#### KUTIPAN:
--------------------

Bosan.
Jenuh. Aku tidak tahu kenapa aku harus lahir. Apa gunaku sesungguhnya? Layakkah
aku hidup dan menjalani kehidupan ini? Siapa aku? Apa yang bisa kulakukan? Aku
bisa apa? Berbagai pertanyaan hidup ini selalu menghantuiku. Sebenarnya apa makna
dari kehidupanku? Aku sungguh tidak tahu. Aku hanya manusia biasa. Aku tidak
memiliki keahlian khusus. Aku pun bukan orang jenius, atau minimal orang yang
pintar di kelas di sekolah-sekolah. Aku bukan seorang yang fanatik pada agama
yang rela mengorbankan nyawanya di jalan Tuhan. Bukan. Aku pun bukan seorang
yang ateis yang tidak mempercayai keberadaan Tuhan, dan hanya percaya pada apa
yang bisa kulihat dan kuraba.
Menari,
bersandiwara di panggung, berpaduan suara. Aku menyukainya. Aku bisa melakukan
semua itu. Tapi aku hanya bisa, sekedar bisa, dan itu pun sesaat. Aku tidak
menemukan bakatku di bidang-bidang itu. Aku tidak menemukan tempatku di sana.
Bahkan menulis. Ah, aku tidak merasa ini tempatku. Aku kecil. Begitu pula
tulisanku. Apa yang bisa kutulis? Kejenuhan hidupku? Sungguh payah.
Lalu
siapa aku? Bahkan aku tidak tahu dan tidak paham siapa aku, jati diriku, dan
tujuanku hidup. Aku tersesat, mungkin. Aku butuh bantuan, mungkin. Tapi siapa
yang dapat membantuku? Aku harus keluar. Ya, harus. Tapi ke mana? Bagaimana
jika aku makin tersesat? Bagaimana jika aku tidak menyukainya? Bagaimana jika
dunia luar justru makin membuatku hancur? Bagaimana jika di sana aku menyadari
bahwa aku memang tidak berguna? Adakah hal yang bisa kulakukan agar aku merasa
baik? Bahkan berdiam diri, menatap sebuah leptop, mendengarkan musik, menonton
film atau melakukan hal-hal yang aku sukai pun tidak bisa membuatku merasa
baik. Bahkan bercanda tawa dengan teman sejawat pun tidak merubah kegalauan dan
ketakutanku.
Ada
apa denganku? Begini payahkah hidupku?
Aku
tahu. Hidupku tidak akan berubah sampai aku merubahnya. Namun, bukankah teori
memang lebih mudah diucap daripada dilakukan. Mudah, sungguh mudah memahaminya,
tapi sangat sulit pada prakteknya.

--------------------

#### ENTRI DATA:
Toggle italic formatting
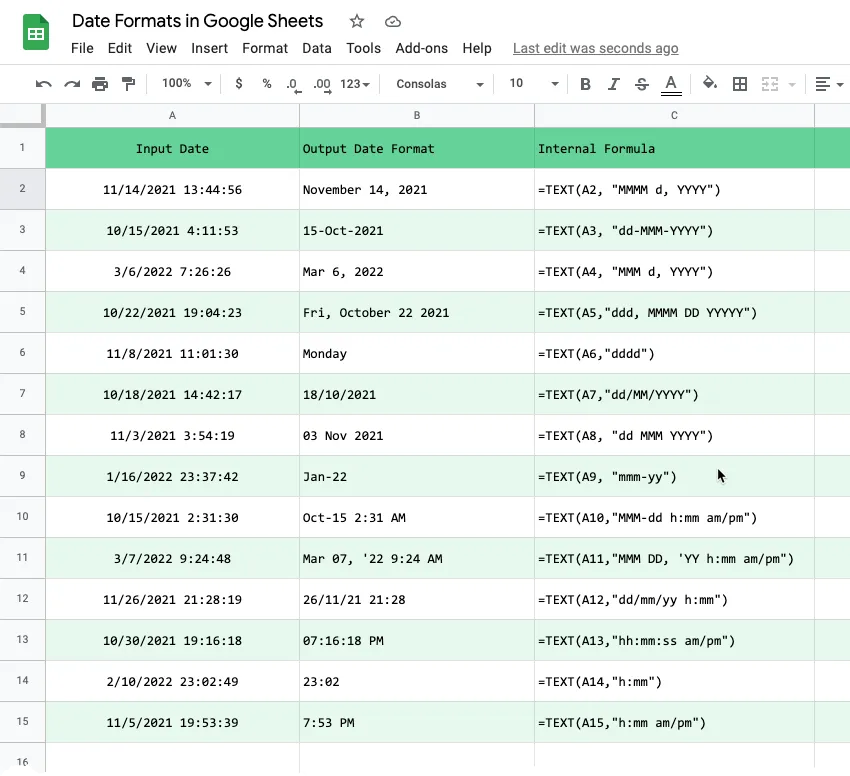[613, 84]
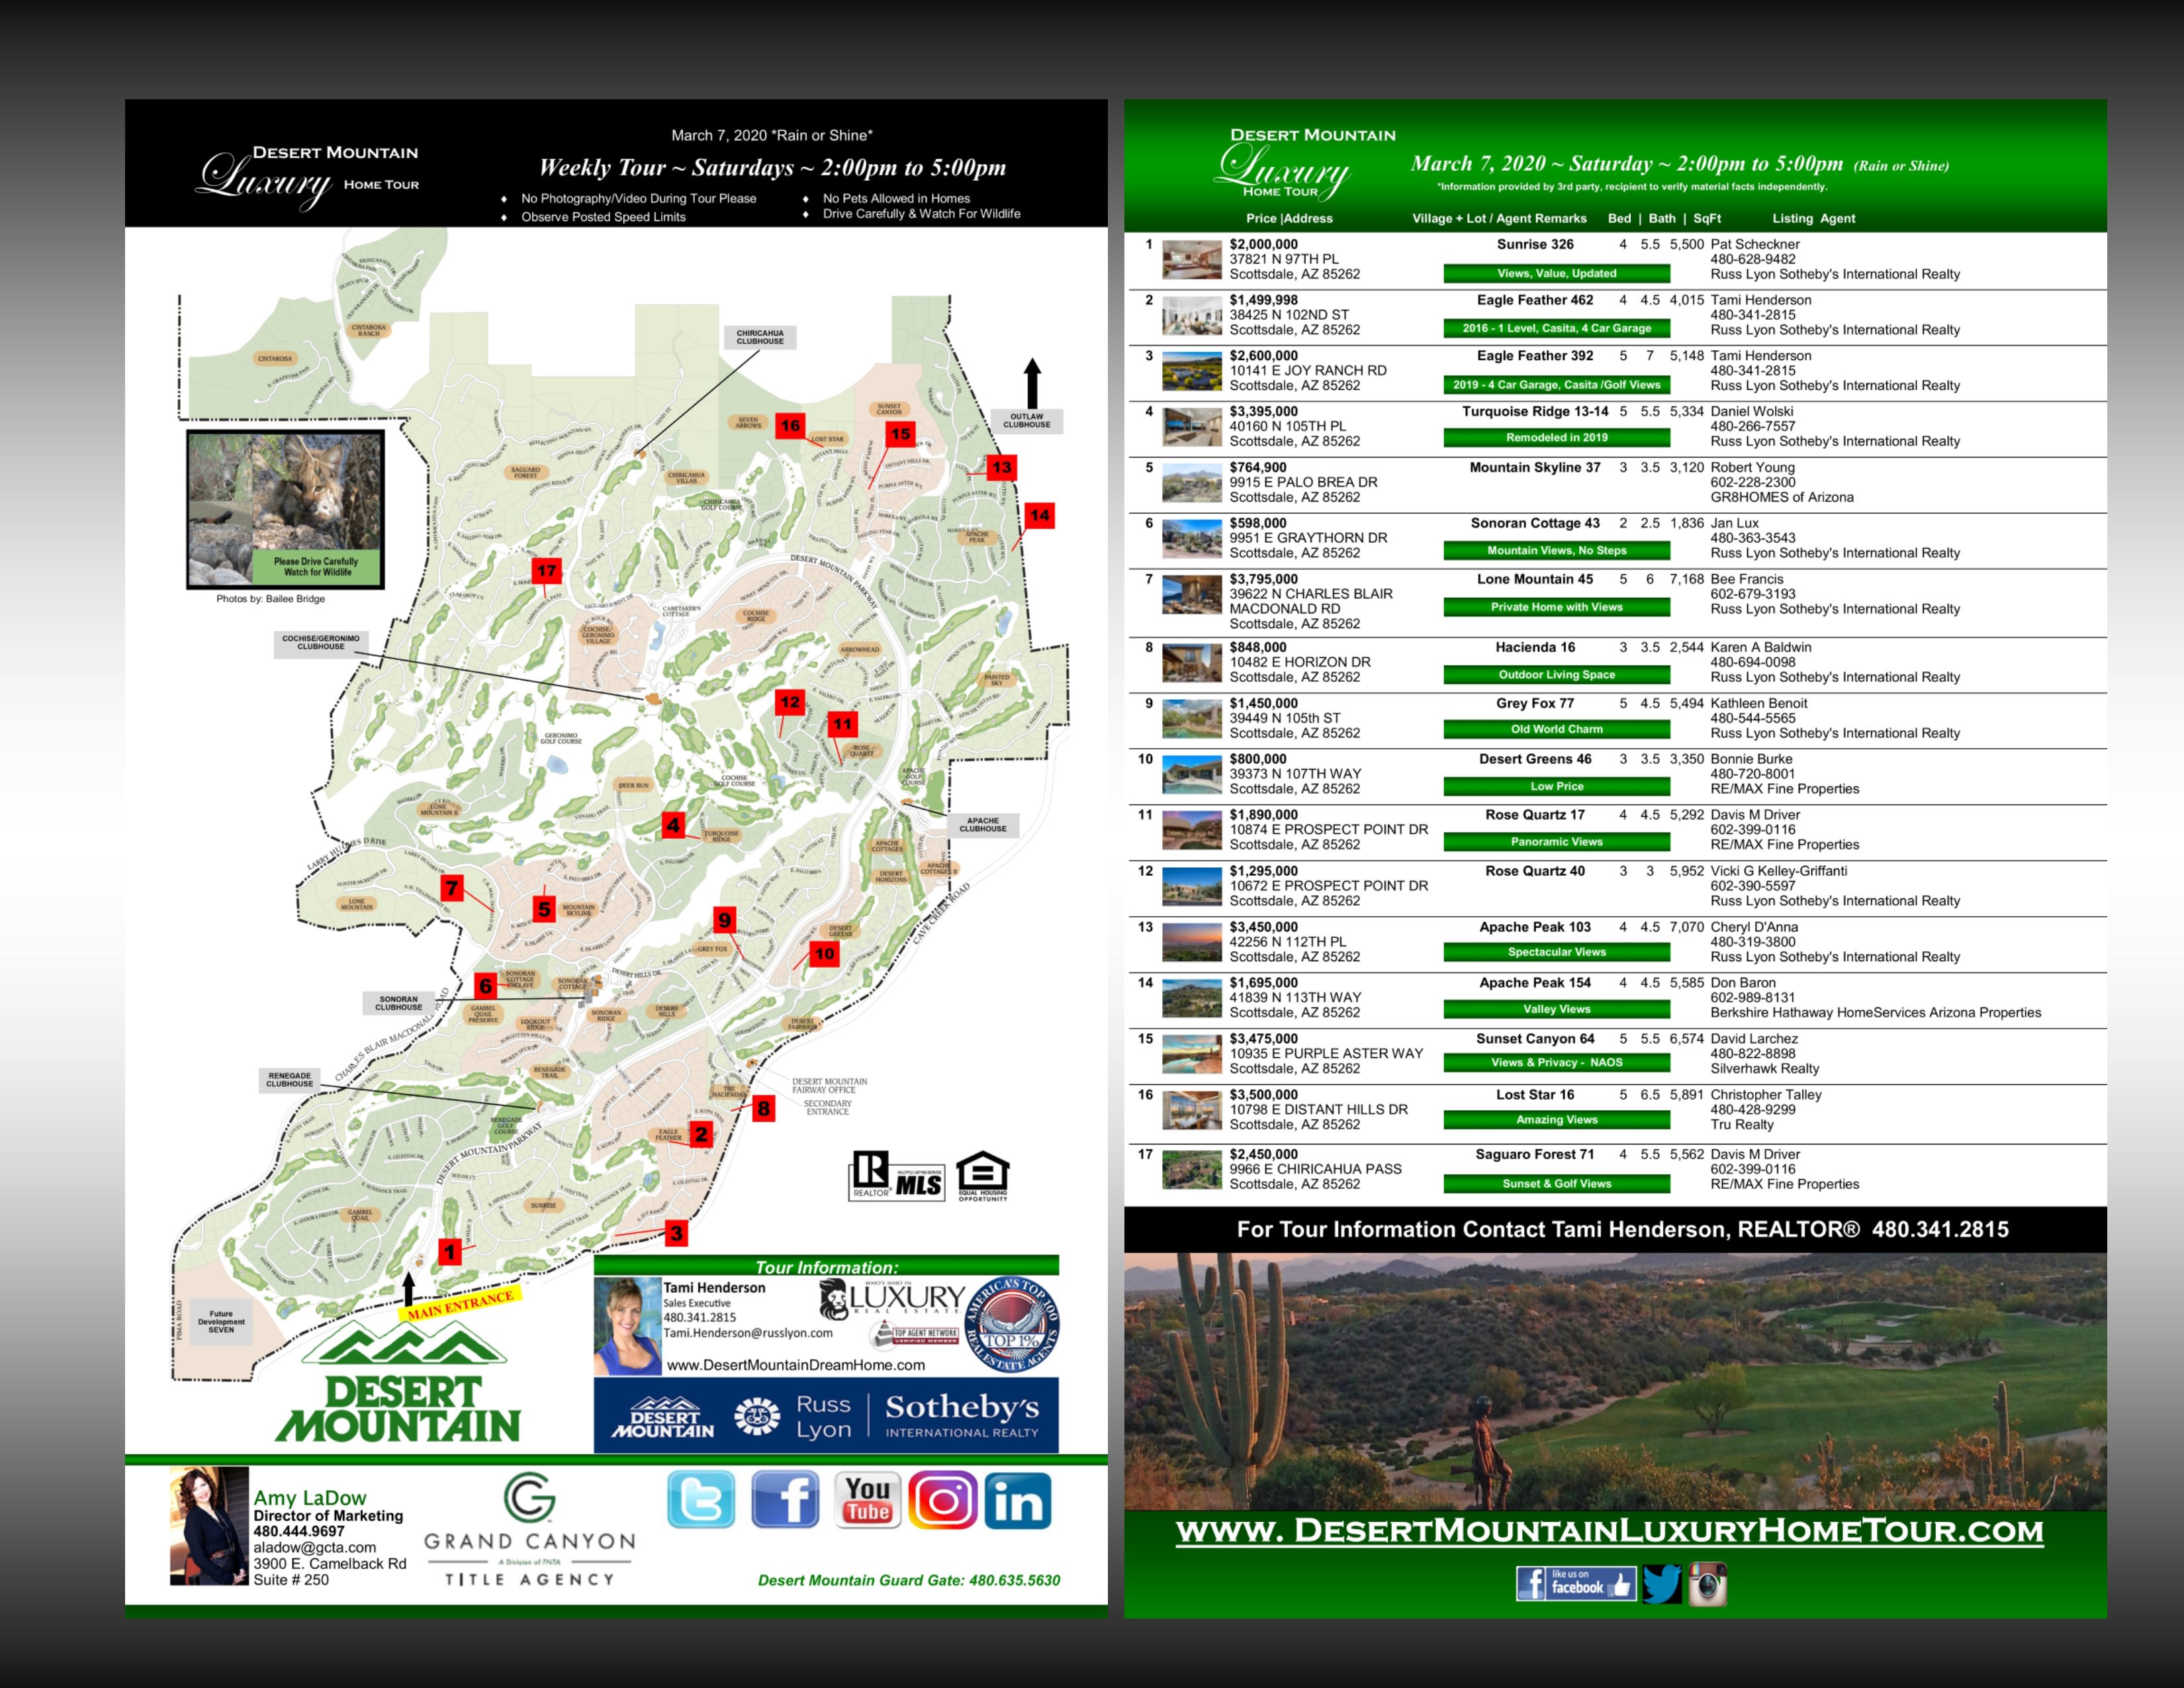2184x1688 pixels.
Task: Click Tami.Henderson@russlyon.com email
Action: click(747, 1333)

--------------------

#### DAFTAR TUGAS:
[1] Salin bagian kutipan di atas, mulai dari "Bahkan menulis. Ah, aku" dan berakhir pada "ketakutanku.".
[2] Jawablah pertanyaan berikut berdasarkan kutipan di atas.
(a) Tiga kegiatan apa yang disebutkan sebagai hal yang disukai dan bisa dilakukan, tetapi bukan tempat bakat sang narator?
(b) Sampai kapan, menurut kutipan, hidup narator tidak akan berubah?
(c) Bercanda tawa dengan siapa yang tetap tidak merubah kegalauan dan ketakutan narator?

#### KUNCI JAWABAN:
[1]
Bahkan menulis. Ah, aku tidak merasa ini tempatku. Aku kecil. Begitu pula
tulisanku. Apa yang bisa kutulis? Kejenuhan hidupku? Sungguh payah.
Lalu
siapa aku? Bahkan aku tidak tahu dan tidak paham siapa aku, jati diriku, dan
tujuanku hidup. Aku tersesat, mungkin. Aku butuh bantuan, mungkin. Tapi siapa
yang dapat membantuku? Aku harus keluar. Ya, harus. Tapi ke mana? Bagaimana
jika aku makin tersesat? Bagaimana jika aku tidak menyukainya? Bagaimana jika
dunia luar justru makin membuatku hancur? Bagaimana jika di sana aku menyadari
bahwa aku memang tidak berguna? Adakah hal yang bisa kulakukan agar aku merasa
baik? Bahkan berdiam diri, menatap sebuah leptop, mendengarkan musik, menonton
film atau melakukan hal-hal yang aku sukai pun tidak bisa membuatku merasa
baik. Bahkan bercanda tawa dengan teman sejawat pun tidak merubah kegalauan dan
ketakutanku.

[2]
(a) Menari, bersandiwara di panggung, dan berpaduan suara.
(b) Sampai narator sendiri merubahnya.
(c) Dengan teman sejawat.